Satellite is implemented as a modular proxy system (Diamond pattern) where functionality is split into modules ("facets") and routed through a central contract.

## Core architectural ideas

### 1) MMR-based block commitments

Satellite stores Merkle Mountain Range (MMR) roots and sizes per chain and MMR ID.

* MMRs represent append-only commitments to block headers.
* Roots are tracked by hashing function (Keccak and Poseidon are supported in the codebase).
* Parent hashes are cached and reused for growth continuation and cross-chain syncing.

### 2) Verification pipeline

The verification flow is layered:

1. Verify a header against an MMR commitment.
2. Verify account proof against header `state_root`.
3. Verify storage proof against account `storage_root`.
4. Optionally persist selected verified fields for later reads.

This is why Satellite read functions can return historical data with cryptographic grounding.

### 3) Two growth modes

Satellite supports two ways to grow MMRs:

* **On-chain growth**: append batches directly in-contract from block header chains.
* **SHARP/off-chain growth**: verify Cairo fact outputs and update MMR roots/sizes from proven jobs.

Off-chain growth is designed for scalability while preserving verifiability.

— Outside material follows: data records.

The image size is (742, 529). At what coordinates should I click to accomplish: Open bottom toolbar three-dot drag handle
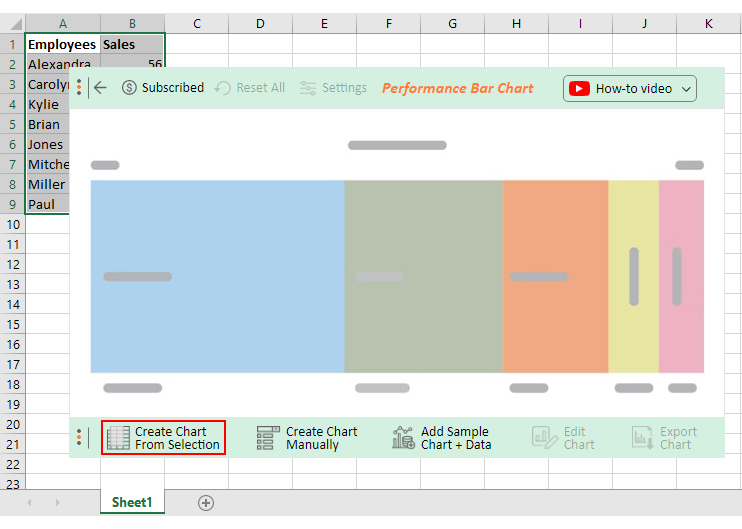[79, 438]
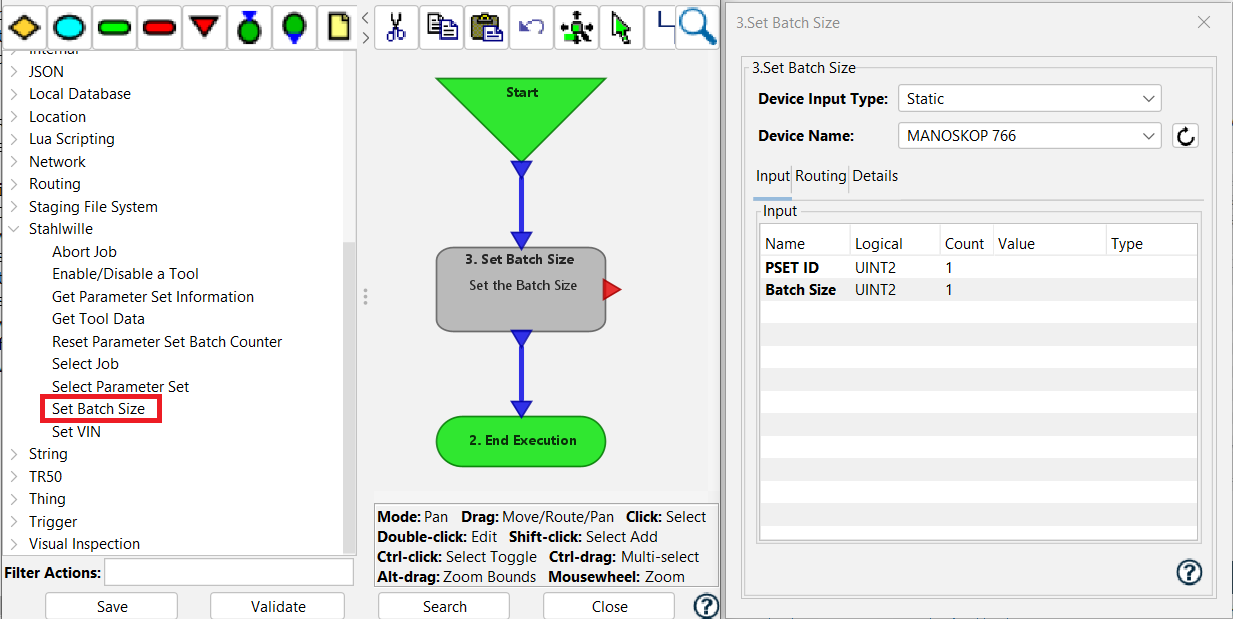Screen dimensions: 1233x619
Task: Select the cyan ellipse shape tool
Action: [69, 26]
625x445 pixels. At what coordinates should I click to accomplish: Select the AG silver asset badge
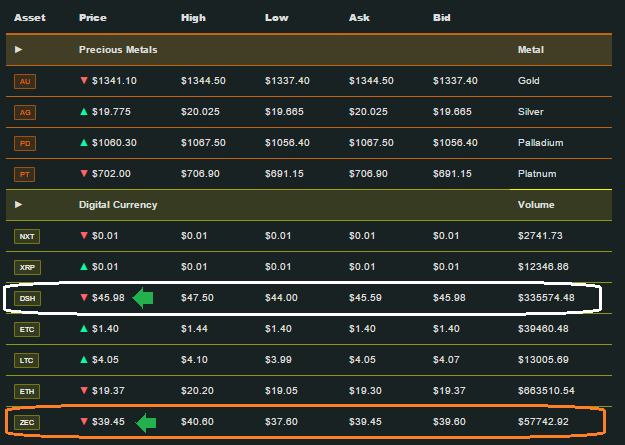click(x=25, y=112)
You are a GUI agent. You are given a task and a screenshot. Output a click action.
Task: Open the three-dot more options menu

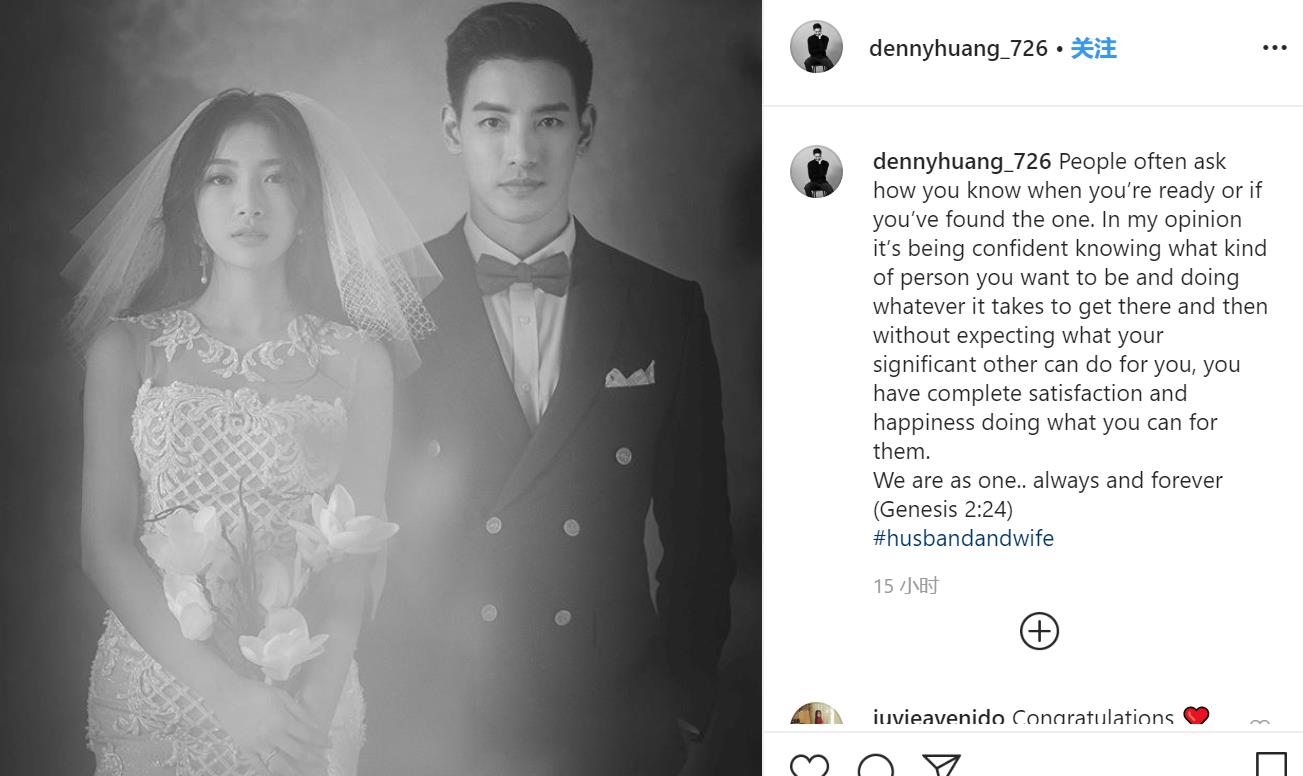coord(1274,48)
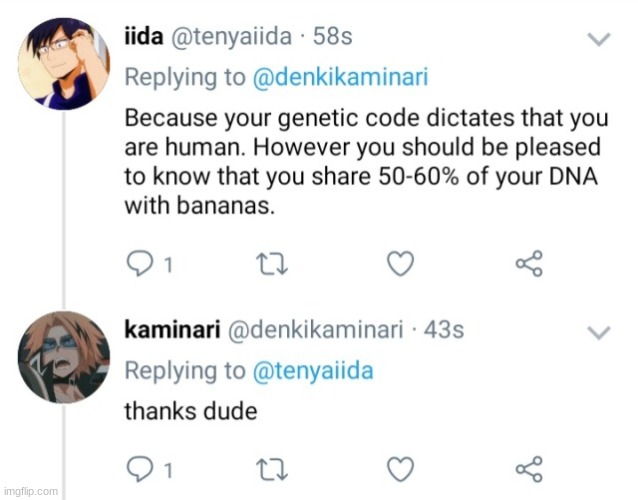The height and width of the screenshot is (500, 638).
Task: Like kaminari's "thanks dude" tweet
Action: (x=400, y=468)
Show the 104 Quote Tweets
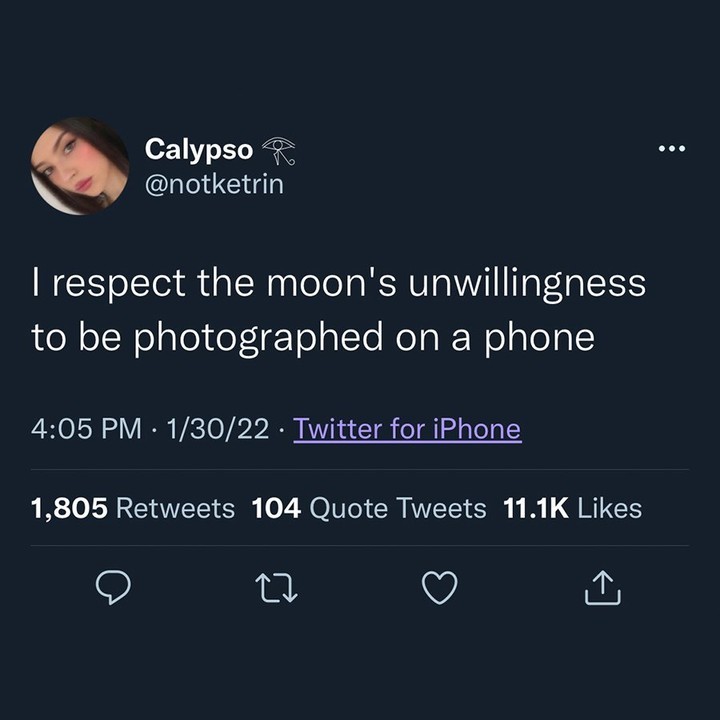 point(369,508)
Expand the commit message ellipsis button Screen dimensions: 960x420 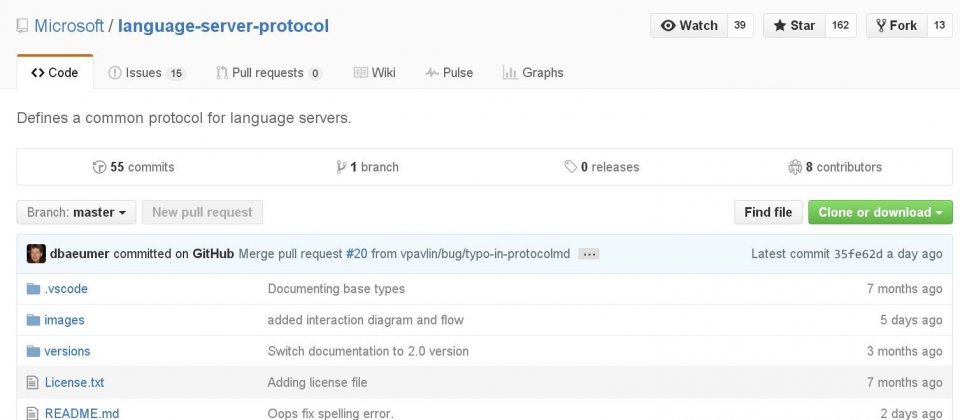pyautogui.click(x=588, y=254)
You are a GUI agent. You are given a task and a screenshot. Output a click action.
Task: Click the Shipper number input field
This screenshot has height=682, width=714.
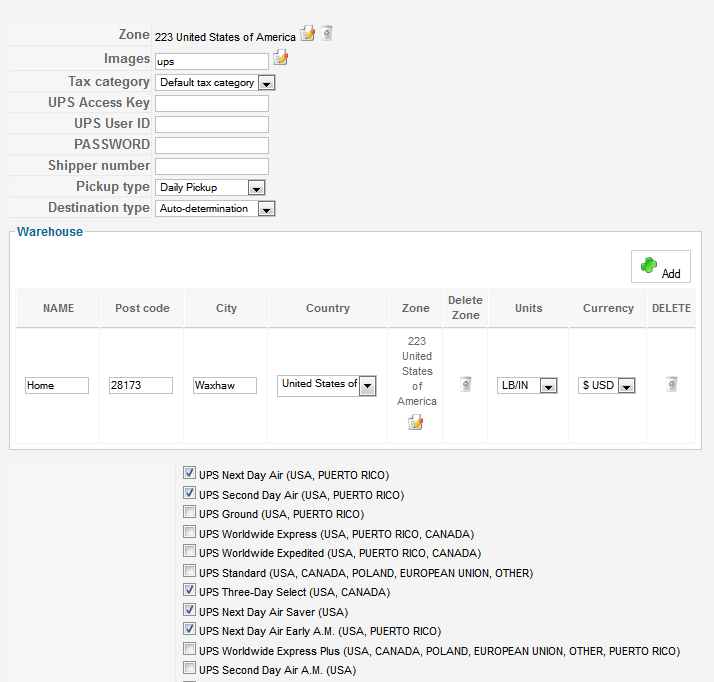click(x=212, y=166)
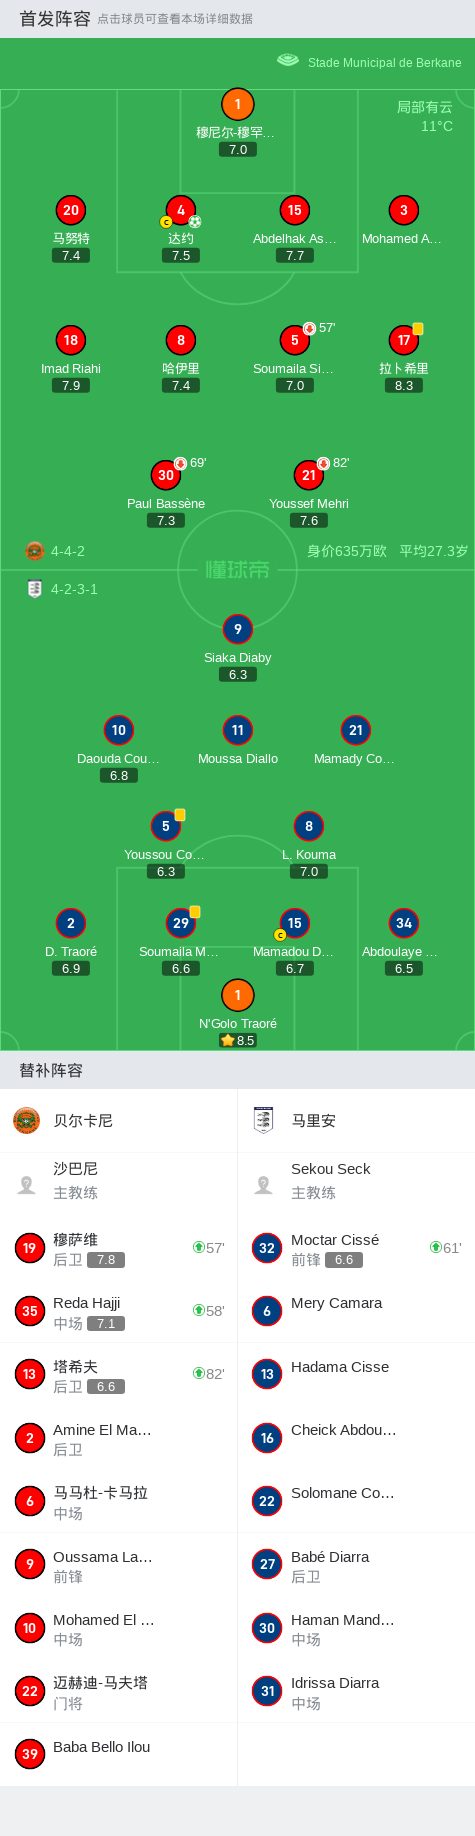Select the number 17 player with yellow card
Screen dimensions: 475x1836
(x=404, y=340)
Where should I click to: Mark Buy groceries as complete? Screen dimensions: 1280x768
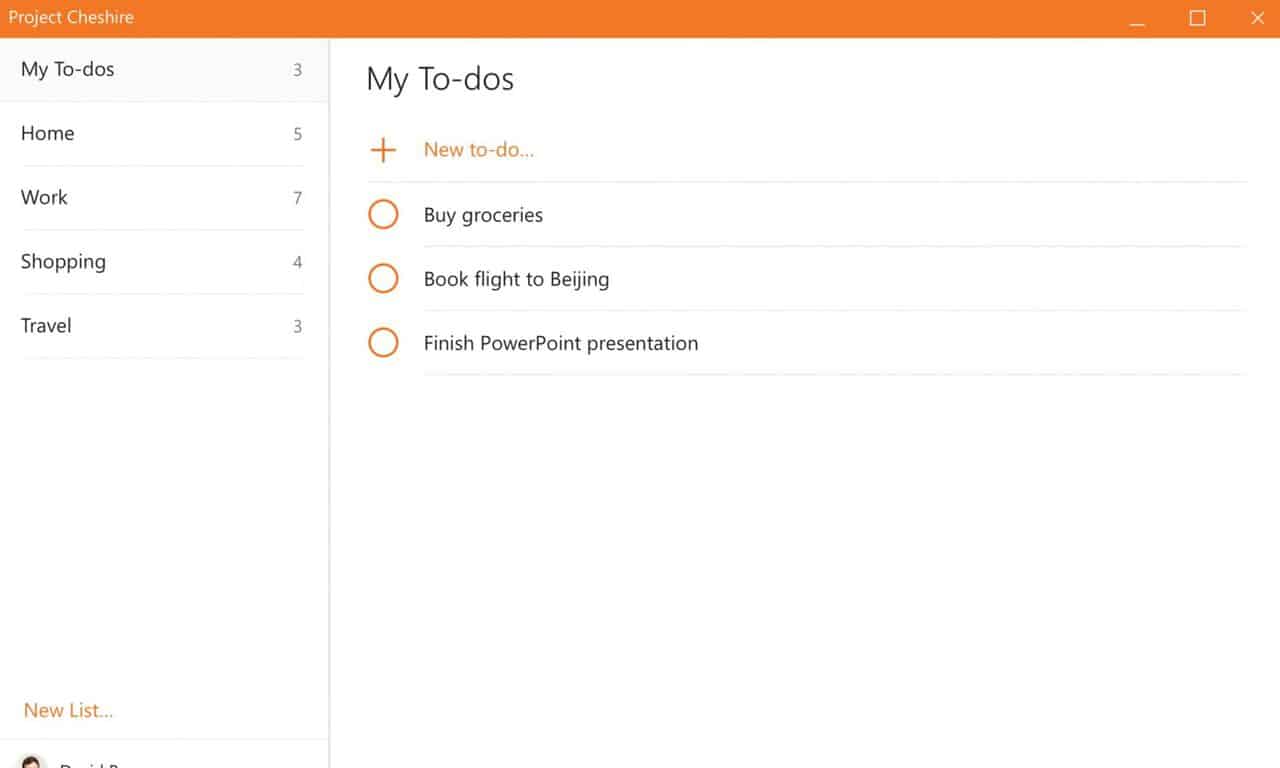click(x=383, y=215)
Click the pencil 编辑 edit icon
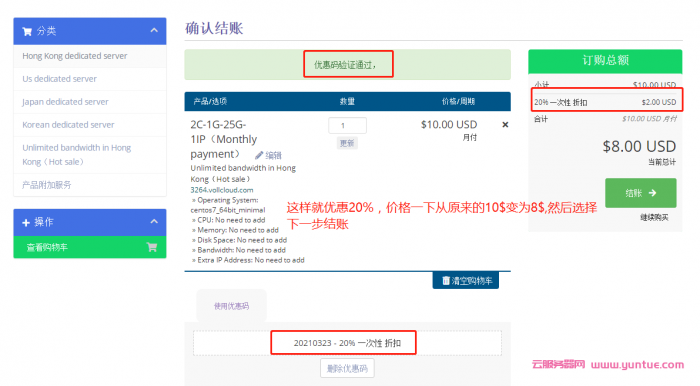 click(x=259, y=155)
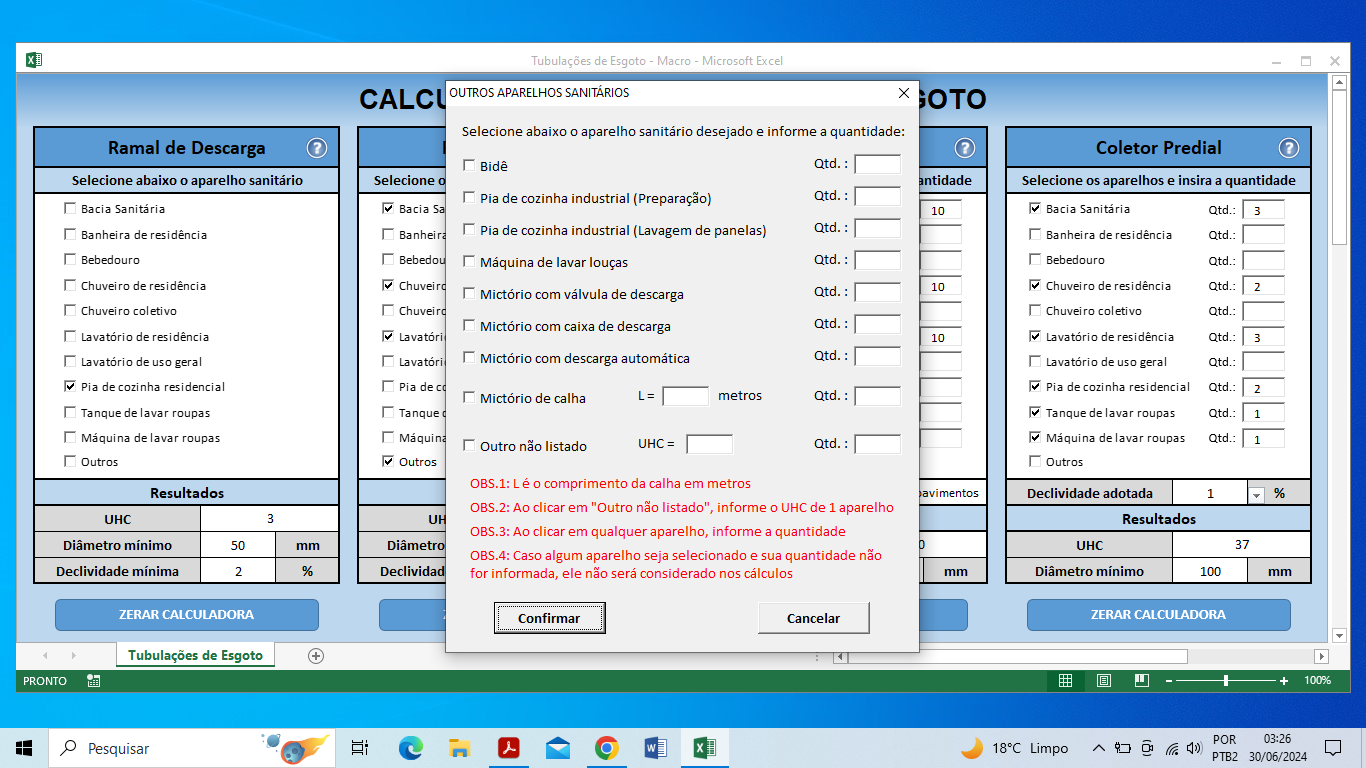
Task: Click the help icon beside Coletor Predial
Action: (x=1289, y=148)
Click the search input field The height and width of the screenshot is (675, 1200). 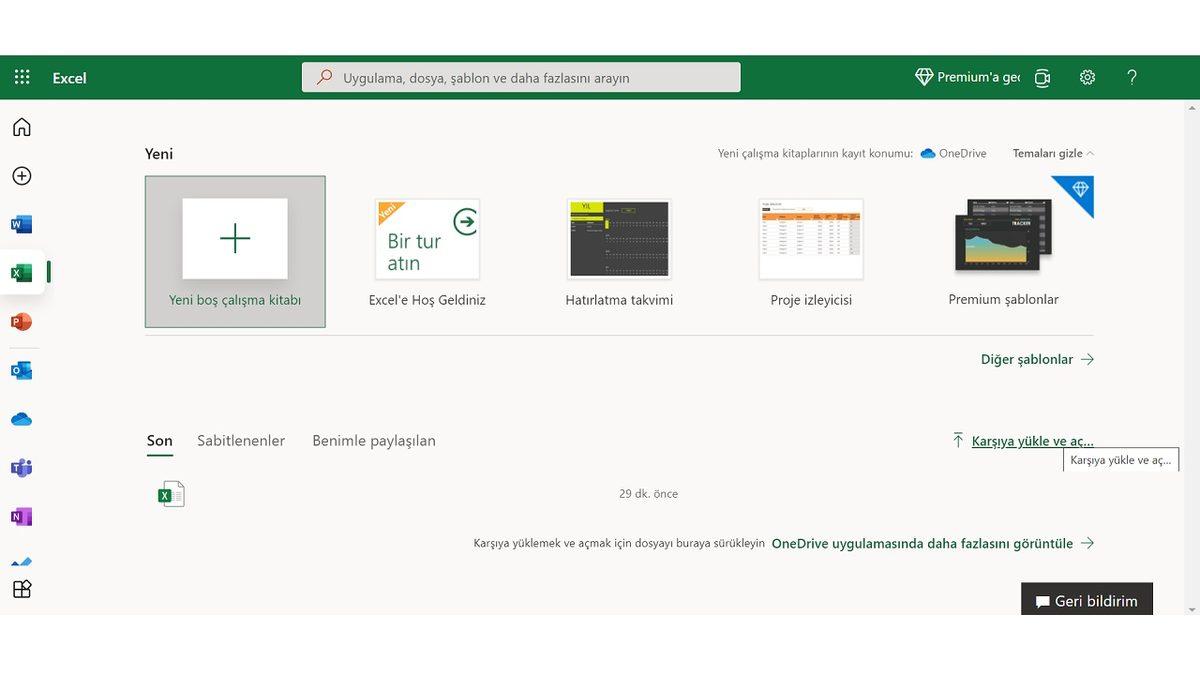520,76
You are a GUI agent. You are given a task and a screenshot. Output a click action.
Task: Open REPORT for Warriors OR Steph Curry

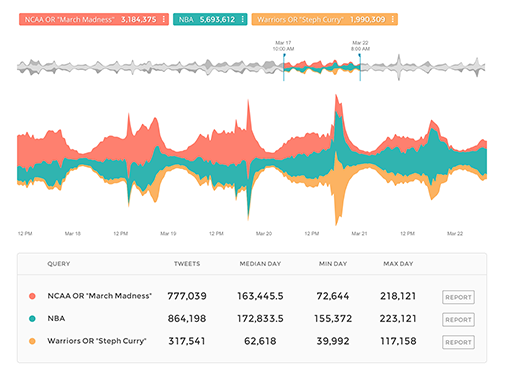pyautogui.click(x=458, y=342)
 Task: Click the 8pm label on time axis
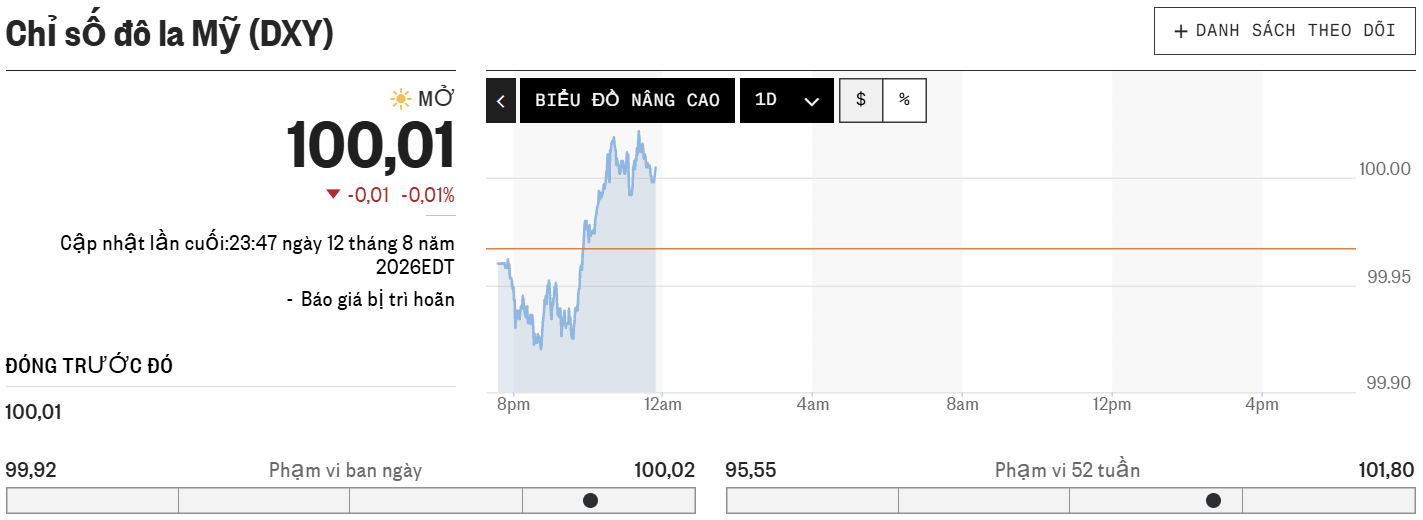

### 4) Cross-chain transport

Satellite can send and receive parent hashes, MMR snapshots, and Cairo fact hashes across chains via messaging modules, using registry-defined chain connections.

## Solidity + Cairo implementations

The repository includes both:

* **Solidity contracts** for EVM deployments (`solidity/src/...`).
* **Cairo contract components** for Starknet (`cairo/src/...`).

Both sides implement analogous concepts: MMR state, proof verification logic, and task/fact authentication modules.

## Why this architecture matters

The design separates concerns:

* commitment state (MMRs),
* proof checking,
* messaging,
* and operations/maintenance.

That modularity helps evolve components without redesigning the whole system and keeps verification-critical logic explicit.